R.C. 1701.59(B) was amended to give directors even greater deference in their corporate transactions, as evidenced by the language of the statute:
“A director shall perform his duties as a director, including his duties as a member of any committee of the directors upon which he may serve, in good faith, in a manner he reasonably believes to be in or not opposed to the best interests of the corporation, and with the care that an ordinarily prudent person in a like position would use under similar circumstances. In performing his duties, a director is entitled to rely on information, opinions, reports, or statements, including financial statements and other financial data, that are prepared or presented by:
“(1) One or more directors, officers, or employees of the corporation who the director reasonably believes are reliable and competent in the matters prepared or presented;
“(2) Counsel, public accountants, or other persons as to matters that the director reasonably believes are within the person’s professional or expert competence;
“(3) A committee, of the directors upon which he does not serve, duly established in accordance with a provision of the articles or the regulations, as to matters within its designated authority, which committee the director reasonably believes to merit confidence.” (Emphasis added.)
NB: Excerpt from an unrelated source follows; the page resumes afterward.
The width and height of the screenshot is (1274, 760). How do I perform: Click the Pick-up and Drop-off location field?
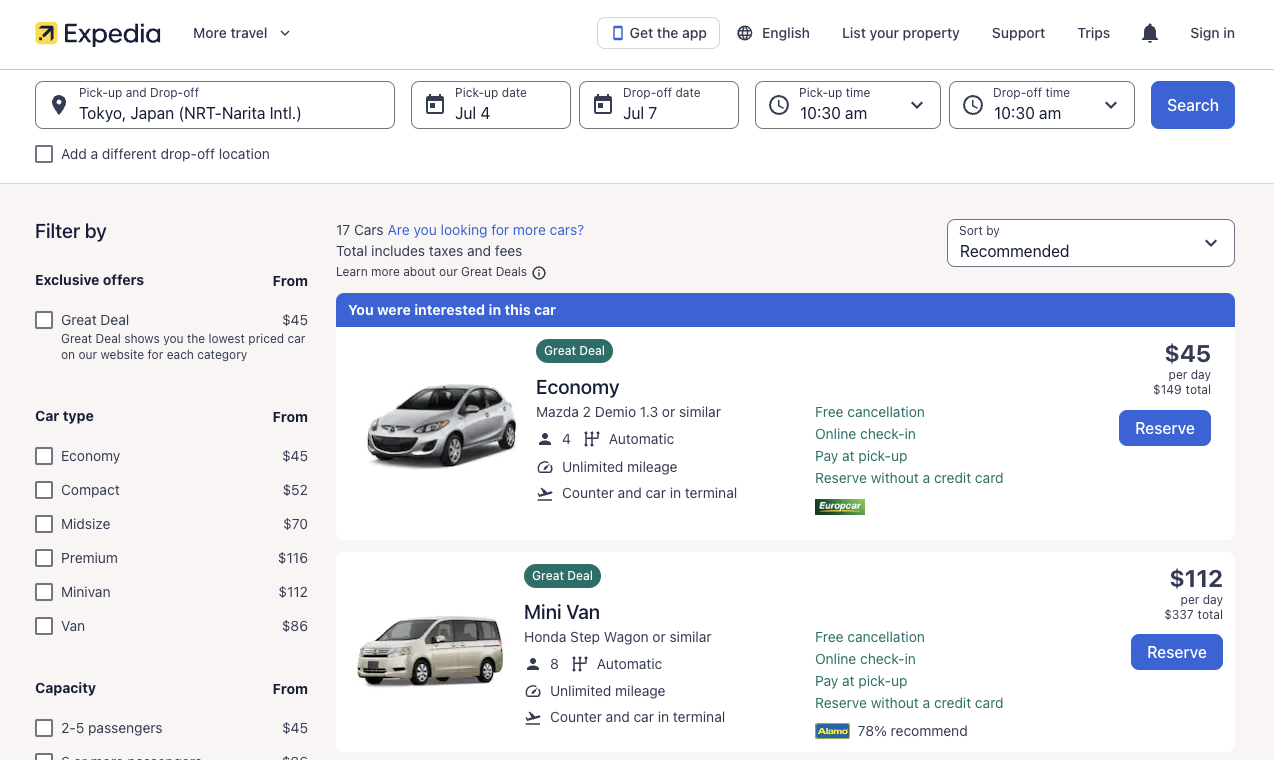point(230,105)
Essentially, the business judgment rule allows for a noninterested director, exercising reasonable care and good faith judgment, to be protected from liability by deeming such decisions to be business judgments, not to be examined by the courts. See Committee on Corporate Laws, Section of Corporation, Banking and Business Law, American Bar Association, Corporate Director’s Guidebook (1978), 33 Bus. Law. 1591, 1603-1604. The business judgment rule has also been recognized in Ohio case law. See, e.g., Apicella v. PAF Corp. (1984), 17 Ohio App. 3d 245, 247, 17 OBR 512, 515, 479 N.E. 2d 315, 318; Gruber v. Chesapeake & Ohio Ry. Co. (N.D. Ohio 1957), 158 F. Supp. 593, 603.
In addressing the business judgment rule in the context of “lock-up options,” there is no question that outside the scope of contest for corporate control, the board of directors of an Ohio corporation has the authority to grant an option to acquire either the company’s stock or any of the company’s assets. See Mobil Corp. v. Marathon Oil Co. (S.D. Ohio Dec. 7, 1981), Fed. Sec. L. Rep. (CCH), Paragraph 98,375, at 92,284, reversed on other grounds (C.A.6, 1981), 669 F. 2d 336; Cottle v. Storer Communication, Inc. (C.A.11, 1988), 849 F. 2d 570, 574 (the Eleventh Circuit Court of Appeals held that under Ohio law the board’s decisions to enter into a merger agreement and to grant an asset lock-up option were protected by the business judgment rule in the absence of a showing of fraud, bad faith or an abuse of discretion on the part of the directors). Both Cottle and Mobil illustrate the general proposition that lock-ups in a takeover *13situation are not, per se, ultra vires. However, lock-ups may be deemed unlawful if it can be shown that in granting such options, a target company’s directors failed to exercise due care after reasonable investigation or acted in pursuit of their own self-interest rather than that of the corporation and its shareholders.
R.C. 1701.59(D) now provides that unless the corporation’s articles or regulations specifically provide that subsection (D) does not apply to the corporation, monetary damáges will not be imposed upon a director unless there is clear and convincing proof that the director’s act or omission to act was undertaken with deliberate intent to cause injury to the corporation or with a reckless disregard for the best interests of the corporation.